Muğla'da 28.09.2025'de Türkiye'nin demokratik çevre ve hak savunucusu kurumların ittifakıyla yüz binlerin buluştuğu büyük miting, “Toprağımızı Vermiyoruz Platformu” çağrısıyla tarihe geçti. Homeros'un “Herkese aitim ama kimseye ait değilim” diye dile gelen zeytin ağacının gölgesinde, yurttaşlar toprağa, suya, havaya sahip çıkmak için omuz omuza verdiler. Bu miting, yalnızca bir çevre hareketi değil; Türkiye'de halkın kendi geleceğine el koyma iradesinin ete kemiğe bürünmüş haliydi.

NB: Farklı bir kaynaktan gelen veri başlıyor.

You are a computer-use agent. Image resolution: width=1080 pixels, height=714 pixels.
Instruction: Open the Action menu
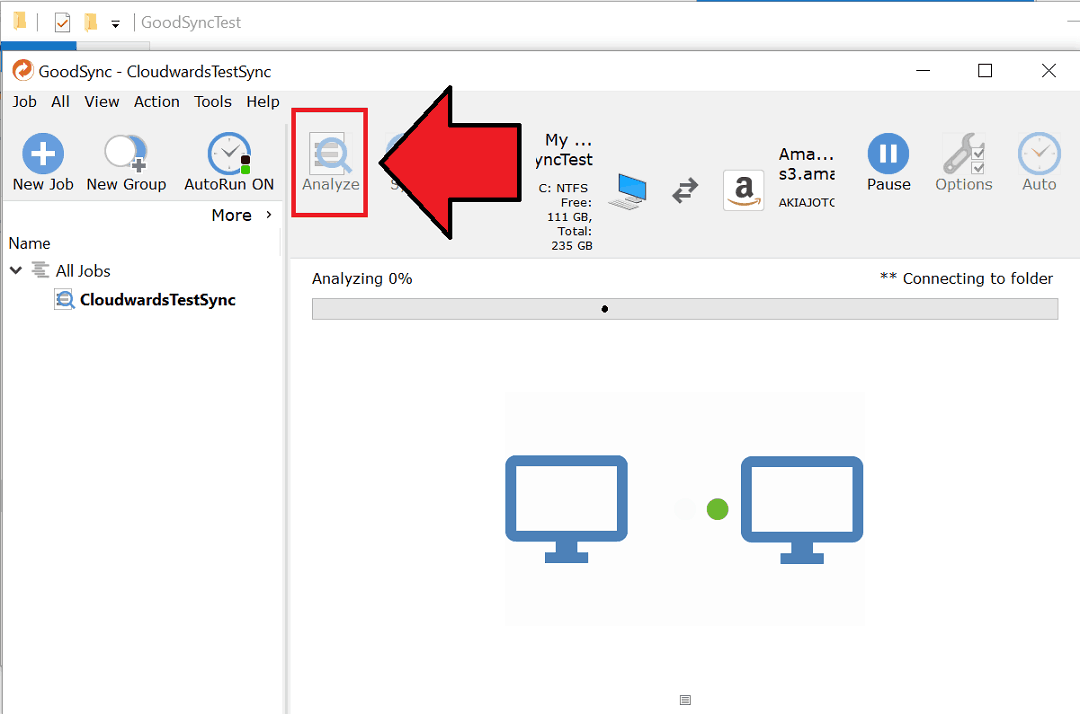click(157, 101)
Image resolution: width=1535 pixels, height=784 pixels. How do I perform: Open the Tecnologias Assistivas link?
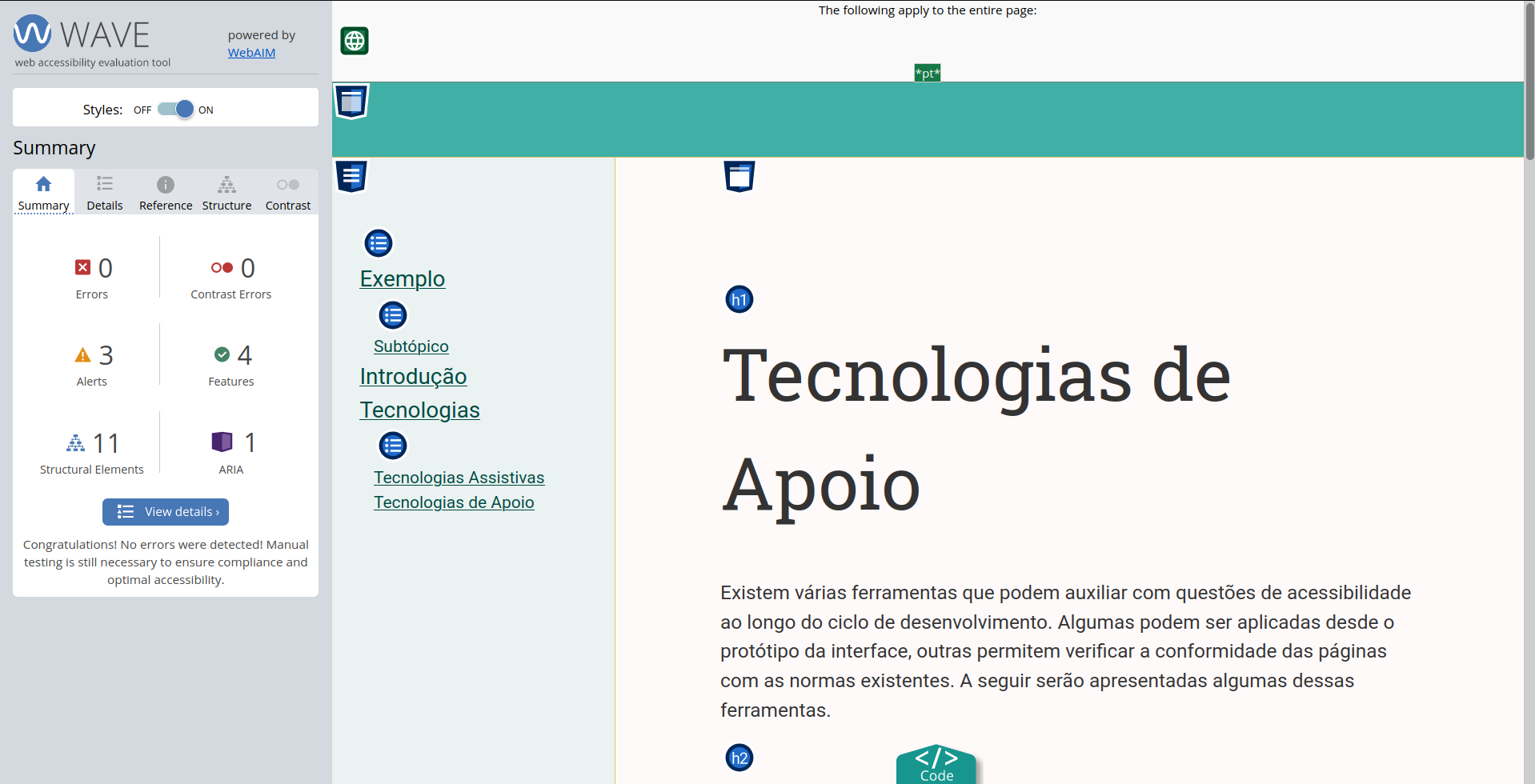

Bu büyük buluşmada ittifak içinde olan bütün konuşmacılar çevre hakkının temel yaşam hakkıyla eşdeğer kıymetli kararlı mesajlar verdiler. CHP Genel Başkanı Özgür Özel ve tutuklu İBB Başkanı Ekrem İmamoğlu'nun sözleri bu yazının konusu olması nedeniyle; Özel, “Torunlarımız için adalet bekliyoruz” diyerek doğa tahribatının sadece bugünün değil, gelecek kuşakların yaşam hakkını gasp eden bir siyaset olduğunu vurguladı. İmamoğlu ise, “Hiçbir vatansever, içinde insan ve doğa sevgisi olan, Allah korkusu taşıyan hiç kimse ormanların talan edilmesine, zeytinliklerin yok edilmesine seyirci kalamaz” mesajını yayınladı.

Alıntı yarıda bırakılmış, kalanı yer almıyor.